▶ [Required work]
Lines from the one containing "This screenshot has width=923, height=632." through the end of the data are to be returned exactly, and no others.

Saved entries:

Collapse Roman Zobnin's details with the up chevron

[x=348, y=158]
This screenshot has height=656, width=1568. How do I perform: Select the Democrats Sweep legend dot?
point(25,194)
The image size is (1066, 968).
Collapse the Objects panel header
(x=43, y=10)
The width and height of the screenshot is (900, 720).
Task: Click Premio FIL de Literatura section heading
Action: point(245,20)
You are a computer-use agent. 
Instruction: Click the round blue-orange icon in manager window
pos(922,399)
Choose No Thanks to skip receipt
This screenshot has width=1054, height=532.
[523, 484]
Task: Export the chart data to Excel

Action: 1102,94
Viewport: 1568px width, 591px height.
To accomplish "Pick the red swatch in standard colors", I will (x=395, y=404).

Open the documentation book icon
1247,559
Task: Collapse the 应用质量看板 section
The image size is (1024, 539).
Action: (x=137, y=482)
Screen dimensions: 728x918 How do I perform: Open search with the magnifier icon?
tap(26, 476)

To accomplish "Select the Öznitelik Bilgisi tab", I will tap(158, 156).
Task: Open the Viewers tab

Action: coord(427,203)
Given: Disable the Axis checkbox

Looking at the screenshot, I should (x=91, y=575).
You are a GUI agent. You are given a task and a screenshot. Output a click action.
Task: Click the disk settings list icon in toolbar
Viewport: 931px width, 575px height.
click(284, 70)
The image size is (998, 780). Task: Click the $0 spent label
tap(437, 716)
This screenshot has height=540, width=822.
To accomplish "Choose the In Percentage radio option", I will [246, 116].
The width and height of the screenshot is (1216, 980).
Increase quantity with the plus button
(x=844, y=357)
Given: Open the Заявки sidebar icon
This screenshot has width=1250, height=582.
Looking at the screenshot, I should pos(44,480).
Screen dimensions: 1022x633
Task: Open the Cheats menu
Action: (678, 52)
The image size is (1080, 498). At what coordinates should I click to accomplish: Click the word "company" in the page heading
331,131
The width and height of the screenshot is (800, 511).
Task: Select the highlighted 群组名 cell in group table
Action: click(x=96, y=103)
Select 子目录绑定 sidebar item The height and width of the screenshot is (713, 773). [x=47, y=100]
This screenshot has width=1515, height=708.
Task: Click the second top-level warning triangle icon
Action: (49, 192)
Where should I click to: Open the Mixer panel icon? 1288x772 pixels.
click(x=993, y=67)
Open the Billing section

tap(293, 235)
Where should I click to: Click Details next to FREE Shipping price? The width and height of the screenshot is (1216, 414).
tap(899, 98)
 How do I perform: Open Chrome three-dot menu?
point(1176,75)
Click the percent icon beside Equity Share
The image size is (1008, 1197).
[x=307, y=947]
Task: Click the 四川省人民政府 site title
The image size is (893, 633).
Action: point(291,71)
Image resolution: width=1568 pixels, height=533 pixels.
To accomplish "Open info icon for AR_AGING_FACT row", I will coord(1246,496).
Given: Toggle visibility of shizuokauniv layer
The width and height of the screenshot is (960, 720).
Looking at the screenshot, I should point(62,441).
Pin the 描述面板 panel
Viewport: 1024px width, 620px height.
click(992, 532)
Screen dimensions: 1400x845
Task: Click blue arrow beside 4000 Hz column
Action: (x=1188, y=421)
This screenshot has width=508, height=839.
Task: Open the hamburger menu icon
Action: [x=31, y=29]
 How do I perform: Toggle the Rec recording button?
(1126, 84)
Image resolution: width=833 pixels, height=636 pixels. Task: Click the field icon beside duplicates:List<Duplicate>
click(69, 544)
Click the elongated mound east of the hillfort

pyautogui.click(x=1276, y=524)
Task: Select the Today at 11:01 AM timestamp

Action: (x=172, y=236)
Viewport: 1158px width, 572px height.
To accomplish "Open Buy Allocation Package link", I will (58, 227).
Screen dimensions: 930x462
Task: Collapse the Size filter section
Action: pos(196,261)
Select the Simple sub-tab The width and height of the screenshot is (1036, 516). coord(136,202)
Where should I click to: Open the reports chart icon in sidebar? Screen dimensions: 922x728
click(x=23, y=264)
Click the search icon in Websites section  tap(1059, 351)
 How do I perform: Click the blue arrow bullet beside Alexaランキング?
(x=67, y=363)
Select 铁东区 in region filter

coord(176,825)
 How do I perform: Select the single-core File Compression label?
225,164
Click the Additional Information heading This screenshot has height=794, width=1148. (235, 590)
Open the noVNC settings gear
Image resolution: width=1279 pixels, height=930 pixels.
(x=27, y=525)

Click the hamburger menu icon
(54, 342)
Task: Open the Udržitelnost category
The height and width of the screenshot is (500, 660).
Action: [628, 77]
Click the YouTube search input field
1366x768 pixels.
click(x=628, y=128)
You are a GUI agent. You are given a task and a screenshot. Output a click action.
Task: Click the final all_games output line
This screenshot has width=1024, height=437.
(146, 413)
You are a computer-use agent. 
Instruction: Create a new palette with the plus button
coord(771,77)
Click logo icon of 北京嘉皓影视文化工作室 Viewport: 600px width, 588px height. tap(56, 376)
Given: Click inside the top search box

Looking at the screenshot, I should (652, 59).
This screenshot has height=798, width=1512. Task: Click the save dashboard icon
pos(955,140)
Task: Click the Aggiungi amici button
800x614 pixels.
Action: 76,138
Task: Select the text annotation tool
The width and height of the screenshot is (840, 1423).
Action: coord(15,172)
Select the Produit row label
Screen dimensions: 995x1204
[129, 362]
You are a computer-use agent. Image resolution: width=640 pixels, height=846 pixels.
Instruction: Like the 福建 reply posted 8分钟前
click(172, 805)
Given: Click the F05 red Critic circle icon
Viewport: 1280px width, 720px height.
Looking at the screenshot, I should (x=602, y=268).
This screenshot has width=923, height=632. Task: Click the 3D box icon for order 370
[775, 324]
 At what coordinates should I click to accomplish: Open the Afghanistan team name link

▶ [Response area]
This screenshot has width=923, height=632. Task: Click the 3D box icon for order 370
[775, 324]
 At what coordinates should I click to accomplish: Open the Afghanistan team name link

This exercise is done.